WARWICK, R.I.—Lincoln Chafee has accumulated a lot of mementos in this subterranean storage space in a suburban Providence strip mall.
The former independent-turned-Democratic governor of Rhode Island stood among memorabilia from campaigns for governor, Senate, and president, and posed with a photo of Bill Clinton before pivoting to the next president in line.
“Here’s the father Bush—no, shouldn’t do that,” the former Republican senator said, before turning to a shot with the late Cuban President Fidel Castro. “There’s a good progressive,” Chafee said of Castro, who signed the photo in Spanish calling Chafee “young and intelligent.”
Nearly two years after dropping a long-shot bid for the Democratic presidential nomination against Hillary Clinton well before the Iowa caucuses, Chafee is again considering challenging the national party’s preferred candidate by running to her left. For the past month, Chafee has taken to local TV and radio, attacking Rhode Island Gov. Gina Raimondo’s record on the economy and the state budget. He is open to running in the primary against her next year.
Chafee, who served one term as governor before declining to seek reelection in 2014, said he is “angry” about the state’s subsidies to businesses, investments in “high-fee” hedge funds, and increased tolls on truckers. He says Raimondo, a former venture capitalist, “transferred all that retiree wealth to Wall Street,” compared to his “very conservative” opposition as governor and Warwick mayor to inversions.
“In the Beltway, there’s a different perception than there is here,” Chafee said. “They’ve gotta tune in. Don’t make the same mistake we made with our candidate for president.”
There’s no love lost between Chafee and Raimondo, who in 2011 worked together on public pension reform as governor and state treasurer, respectively. He accuses her of trying to “get some cranes in the sky,” regardless of cost, to help her win reelection.
Raimondo is equally skeptical of her predecessor. In an interview on radio station WPRO earlier this month, the governor said Chafee must “feel sore about something,” pointing to the improved unemployment rate compared to the last year of Chafee’s term.
Raimondo’s spokesman, Michael Raia, emphasized that companies don’t receive public incentives until the state sees tax revenue from the new jobs.
“For years, administrations just neglected infrastructure and didn’t invest,” Raia said. “Gov. Raimondo showed the political will to see an opportunity to not only be able to put people back to work but to modernize our infrastructure, which is going to be a boon for business.”
Democratic governors are in the spotlight for their focus on jobs following President Trump’s election. “The whole game is job growth,” Raimondo said in a New York Times report about the party’s path forward that referred to her as a “potential presidential candidate.”
“That’s what people want to see: focus on the economy,” Democratic Governors Association spokesman Jared Leopold said. “That’s what you’re seeing from Democratic governors.”
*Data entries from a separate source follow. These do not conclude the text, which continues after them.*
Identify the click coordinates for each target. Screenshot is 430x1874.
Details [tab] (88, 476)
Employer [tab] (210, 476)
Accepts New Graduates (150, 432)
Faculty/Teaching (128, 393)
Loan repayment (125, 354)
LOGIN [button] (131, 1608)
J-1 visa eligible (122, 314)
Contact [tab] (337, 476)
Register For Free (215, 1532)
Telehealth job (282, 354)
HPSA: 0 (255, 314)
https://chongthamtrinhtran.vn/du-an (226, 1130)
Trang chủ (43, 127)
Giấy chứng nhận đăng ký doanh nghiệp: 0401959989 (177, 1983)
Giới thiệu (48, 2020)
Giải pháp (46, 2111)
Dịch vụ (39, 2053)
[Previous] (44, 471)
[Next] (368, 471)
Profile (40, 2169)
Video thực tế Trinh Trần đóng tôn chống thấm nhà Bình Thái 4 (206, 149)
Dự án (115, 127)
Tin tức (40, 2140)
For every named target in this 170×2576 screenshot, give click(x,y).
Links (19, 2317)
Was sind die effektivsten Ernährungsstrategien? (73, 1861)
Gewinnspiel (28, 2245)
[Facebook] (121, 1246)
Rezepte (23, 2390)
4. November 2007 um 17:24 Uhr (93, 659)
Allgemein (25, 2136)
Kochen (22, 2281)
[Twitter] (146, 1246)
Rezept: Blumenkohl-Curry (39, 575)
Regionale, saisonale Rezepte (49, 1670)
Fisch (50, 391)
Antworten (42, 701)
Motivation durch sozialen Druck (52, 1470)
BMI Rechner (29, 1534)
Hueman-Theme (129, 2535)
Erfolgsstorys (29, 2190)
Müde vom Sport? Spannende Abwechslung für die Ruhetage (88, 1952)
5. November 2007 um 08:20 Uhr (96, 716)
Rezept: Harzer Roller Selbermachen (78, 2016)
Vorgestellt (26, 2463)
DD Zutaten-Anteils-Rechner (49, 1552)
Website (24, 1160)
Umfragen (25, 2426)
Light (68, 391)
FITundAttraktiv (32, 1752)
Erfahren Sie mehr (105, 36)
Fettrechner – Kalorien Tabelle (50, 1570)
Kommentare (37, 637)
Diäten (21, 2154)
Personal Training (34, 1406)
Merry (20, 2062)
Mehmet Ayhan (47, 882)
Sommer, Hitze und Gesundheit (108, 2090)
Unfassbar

Raimondo, one of five Democratic governors seeking reelection next year, reported nearly $2.4 million on hand at the end of March. Her race is a priority for national Democrats as they look to rebuild from a nearly historic low in governorships in a potentially favorable cycle for the party.
Leopold said a nonprofit affiliated with the DGA, America Works USA, has spent about $350,000 on broadcast, cable, and online media for its first TV ads of the year, which tout Raimondo’s plan to provide free public higher education. And EMILY’s List, a group dedicated to electing Democratic women who support abortion rights, endorsed Raimondo in February, and has been urging its nationwide network online and in direct mail to back the governor, according to the group’s president, Stephanie Schriock.
“Between her and [Oregon] Gov. Kate Brown, we’ve got two extraordinary examples of what it means to have a woman’s perspective in those governor’s offices, and it is a focus of women and families as the center of the economic agenda,” Schriock said.
Chafee may not be Raimondo’s lone challenger, should he run: state Attorney General Peter Kilmartin hasn’t ruled out a bid. Both of Raimondo’s 2014 opponents have signaled they’ll stay out: former Providence Mayor Angel Taveras said in January he’s “not open” to another run in 2018. Chafee said Clay Pell, who recently announced he’s going through a divorce, told him he won’t run again either.
Even if he doesn’t seek a second term, Chafee is amplifying the talking points of Republicans, whose state party headquarters are next door to Chafee’s. (“I was here first,” he notes.) The Republican Governors Association has slammed Raimondo for months for “mismanaging” the budget. Through its affiliated State Solutions, Inc., the RGA has run digital ads saying, “Rhode Island ranks as the worst state in America for business.”
Chafee voted for Sen. Bernie Sanders in the 2016 Democratic primary and said he has “a good record” on same-sex marriage and undocumented immigration: “I haven’t wavered on progressive issues.”
While that could help his appeal to some gubernatorial primary voters, his history as a Republican could hurt him amid the anti-Trump energy on the Left.
“I really wonder if we can trust exactly where he is on all of this,” Schriock said.